(Collected data)
------

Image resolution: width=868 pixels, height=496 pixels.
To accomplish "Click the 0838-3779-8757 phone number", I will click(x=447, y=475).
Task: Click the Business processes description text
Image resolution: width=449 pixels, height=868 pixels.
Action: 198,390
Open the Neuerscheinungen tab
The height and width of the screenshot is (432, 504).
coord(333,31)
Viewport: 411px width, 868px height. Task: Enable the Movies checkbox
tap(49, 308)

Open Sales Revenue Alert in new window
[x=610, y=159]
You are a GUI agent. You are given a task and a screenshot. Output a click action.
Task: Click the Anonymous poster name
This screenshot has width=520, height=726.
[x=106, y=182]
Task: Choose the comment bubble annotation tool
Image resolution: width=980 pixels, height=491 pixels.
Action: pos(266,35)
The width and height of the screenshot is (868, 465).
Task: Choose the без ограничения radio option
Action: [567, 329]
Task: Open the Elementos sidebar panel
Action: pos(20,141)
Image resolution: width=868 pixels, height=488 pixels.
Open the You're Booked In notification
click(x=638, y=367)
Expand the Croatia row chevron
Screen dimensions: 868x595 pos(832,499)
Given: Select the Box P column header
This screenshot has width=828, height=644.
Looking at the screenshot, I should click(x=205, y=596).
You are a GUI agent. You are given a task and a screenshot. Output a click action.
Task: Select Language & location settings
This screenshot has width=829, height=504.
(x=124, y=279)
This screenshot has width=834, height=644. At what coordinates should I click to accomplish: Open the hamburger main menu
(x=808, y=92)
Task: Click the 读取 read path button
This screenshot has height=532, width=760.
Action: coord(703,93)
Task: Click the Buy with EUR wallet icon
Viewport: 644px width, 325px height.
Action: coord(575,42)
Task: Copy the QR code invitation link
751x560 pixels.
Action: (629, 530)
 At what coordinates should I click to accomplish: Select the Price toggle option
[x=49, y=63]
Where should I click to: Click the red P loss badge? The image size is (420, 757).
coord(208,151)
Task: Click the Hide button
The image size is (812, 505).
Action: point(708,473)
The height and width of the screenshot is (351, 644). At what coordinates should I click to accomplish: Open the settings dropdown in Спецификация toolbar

------

§ EXERCISE REQUIREMENTS
An exact copy of every record above is what's needed here.

§ RESPONSE TO THE EXERCISE
Image resolution: width=868 pixels, height=496 pixels.
To accomplish "Click the 0838-3779-8757 phone number", I will click(x=447, y=475).
Task: Click the Business processes description text
Image resolution: width=449 pixels, height=868 pixels.
Action: 198,390
Open the Neuerscheinungen tab
The height and width of the screenshot is (432, 504).
coord(333,31)
Viewport: 411px width, 868px height. Task: Enable the Movies checkbox
tap(49, 308)

Open Sales Revenue Alert in new window
[x=610, y=159]
You are a GUI agent. You are given a task and a screenshot. Output a click action.
Task: Click the Anonymous poster name
This screenshot has width=520, height=726.
[x=106, y=182]
Task: Choose the comment bubble annotation tool
Image resolution: width=980 pixels, height=491 pixels.
Action: pos(266,35)
The width and height of the screenshot is (868, 465).
Task: Choose the без ограничения radio option
Action: [567, 329]
Task: Open the Elementos sidebar panel
Action: pos(20,141)
Image resolution: width=868 pixels, height=488 pixels.
Open the You're Booked In notification
click(x=638, y=367)
Expand the Croatia row chevron
Screen dimensions: 868x595 pos(832,499)
Given: Select the Box P column header
This screenshot has width=828, height=644.
Looking at the screenshot, I should click(x=205, y=596).
You are a GUI agent. You are given a task and a screenshot. Output a click action.
Task: Select Language & location settings
This screenshot has width=829, height=504.
(x=124, y=279)
This screenshot has width=834, height=644. At what coordinates should I click to accomplish: Open the hamburger main menu
(x=808, y=92)
Task: Click the 读取 read path button
This screenshot has height=532, width=760.
Action: coord(703,93)
Task: Click the Buy with EUR wallet icon
Viewport: 644px width, 325px height.
Action: coord(575,42)
Task: Copy the QR code invitation link
751x560 pixels.
Action: (629, 530)
 At what coordinates should I click to accomplish: Select the Price toggle option
[x=49, y=63]
Where should I click to: Click the red P loss badge? The image size is (420, 757).
coord(208,151)
Task: Click the Hide button
The image size is (812, 505).
Action: point(708,473)
The height and width of the screenshot is (351, 644). At what coordinates should I click to accomplish: Open the settings dropdown in Спецификация toolbar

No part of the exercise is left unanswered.